Andrew Brown looks at the recent report on attendance in the Church of England and wonders “whether things are going to change, or whether the church will pootle along, like an exhausted cyclist, until it finally wobbles over and collapses.”
One thing he notices is that the more you live in your own world, cut off from the culture, the more likely decline will be. A similar mistake is to assume that since we’ve always been there then we will always be there.
From Andrew Brown’s Blog in the Guardian:
Perhaps the most interesting part of the statistics is the comparison of two dioceses, Southwark and London. In London the trend is reliably upwards from 2010 to 2011 – 3% on average weeklies. In Southwark, over the same period, it is down 5%, as it has been heading for a long time. But to the outside world, they are the same place: “London” is the city north of the Thames, and “Southwark” is the city south of the river. There really aren’t any huge theological differences between them, except that Southwark has many more, and much noisier, conservative evangelicals.
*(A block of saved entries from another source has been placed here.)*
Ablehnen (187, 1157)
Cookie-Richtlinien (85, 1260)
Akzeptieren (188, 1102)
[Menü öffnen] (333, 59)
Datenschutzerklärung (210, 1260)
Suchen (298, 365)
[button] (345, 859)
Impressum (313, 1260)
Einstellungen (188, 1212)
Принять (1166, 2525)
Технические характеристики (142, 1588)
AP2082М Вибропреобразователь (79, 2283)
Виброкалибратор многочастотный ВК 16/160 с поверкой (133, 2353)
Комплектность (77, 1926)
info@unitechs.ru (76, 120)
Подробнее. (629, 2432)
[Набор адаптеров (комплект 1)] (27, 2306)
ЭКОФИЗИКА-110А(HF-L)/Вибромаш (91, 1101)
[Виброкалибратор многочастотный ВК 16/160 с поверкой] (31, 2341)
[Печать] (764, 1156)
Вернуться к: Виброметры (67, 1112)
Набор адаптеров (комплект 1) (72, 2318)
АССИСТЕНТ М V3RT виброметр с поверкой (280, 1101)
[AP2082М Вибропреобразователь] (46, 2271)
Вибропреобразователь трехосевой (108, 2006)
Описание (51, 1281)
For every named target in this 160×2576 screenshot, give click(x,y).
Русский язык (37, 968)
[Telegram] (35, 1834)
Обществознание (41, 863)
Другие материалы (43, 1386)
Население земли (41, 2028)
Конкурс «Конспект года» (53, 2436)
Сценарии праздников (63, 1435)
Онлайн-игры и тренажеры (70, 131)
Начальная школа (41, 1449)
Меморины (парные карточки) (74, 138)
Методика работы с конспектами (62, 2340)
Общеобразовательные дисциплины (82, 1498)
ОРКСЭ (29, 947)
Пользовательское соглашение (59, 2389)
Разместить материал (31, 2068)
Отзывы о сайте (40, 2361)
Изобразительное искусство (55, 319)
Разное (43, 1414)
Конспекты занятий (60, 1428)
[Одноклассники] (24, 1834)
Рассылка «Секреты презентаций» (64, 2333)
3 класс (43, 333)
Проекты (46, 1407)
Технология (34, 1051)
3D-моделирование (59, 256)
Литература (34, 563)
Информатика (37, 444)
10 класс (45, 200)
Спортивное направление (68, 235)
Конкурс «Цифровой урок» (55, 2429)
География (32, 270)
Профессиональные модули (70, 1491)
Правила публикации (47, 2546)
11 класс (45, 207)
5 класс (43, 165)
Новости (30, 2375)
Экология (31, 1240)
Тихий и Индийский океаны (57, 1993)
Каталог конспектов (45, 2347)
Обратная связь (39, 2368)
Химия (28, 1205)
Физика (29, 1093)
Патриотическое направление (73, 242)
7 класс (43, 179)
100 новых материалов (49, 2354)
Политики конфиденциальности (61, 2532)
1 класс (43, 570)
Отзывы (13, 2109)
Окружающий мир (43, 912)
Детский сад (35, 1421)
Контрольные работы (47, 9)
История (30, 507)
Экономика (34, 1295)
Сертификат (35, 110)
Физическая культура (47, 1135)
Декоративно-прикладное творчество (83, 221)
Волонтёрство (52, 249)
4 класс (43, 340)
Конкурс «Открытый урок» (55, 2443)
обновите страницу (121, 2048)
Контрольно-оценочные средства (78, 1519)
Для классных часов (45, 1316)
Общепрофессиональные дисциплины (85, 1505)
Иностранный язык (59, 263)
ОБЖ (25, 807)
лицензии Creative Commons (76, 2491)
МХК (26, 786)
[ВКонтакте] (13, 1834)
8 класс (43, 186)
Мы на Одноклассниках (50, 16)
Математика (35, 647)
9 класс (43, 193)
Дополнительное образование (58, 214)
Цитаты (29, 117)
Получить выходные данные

But they are a minority there, too, and I don’t doubt there are theological hatreds just as vicious across the river.
What makes the difference is that the diocese of London has cared about congregational size for at least 15 years, and tried to ensure that the clergy are not content to preside over a graceful decline. Southwark has institutionally taken the existence of the Church of England for granted. You’d have thought that the release of statistics like this would have made some impression, year after year. But to believe that God will look after the Church of England demands a greater capacity for faith than believing that he exists, and perhaps that will prove impervious to evidence, right up to the final wobble, and the end.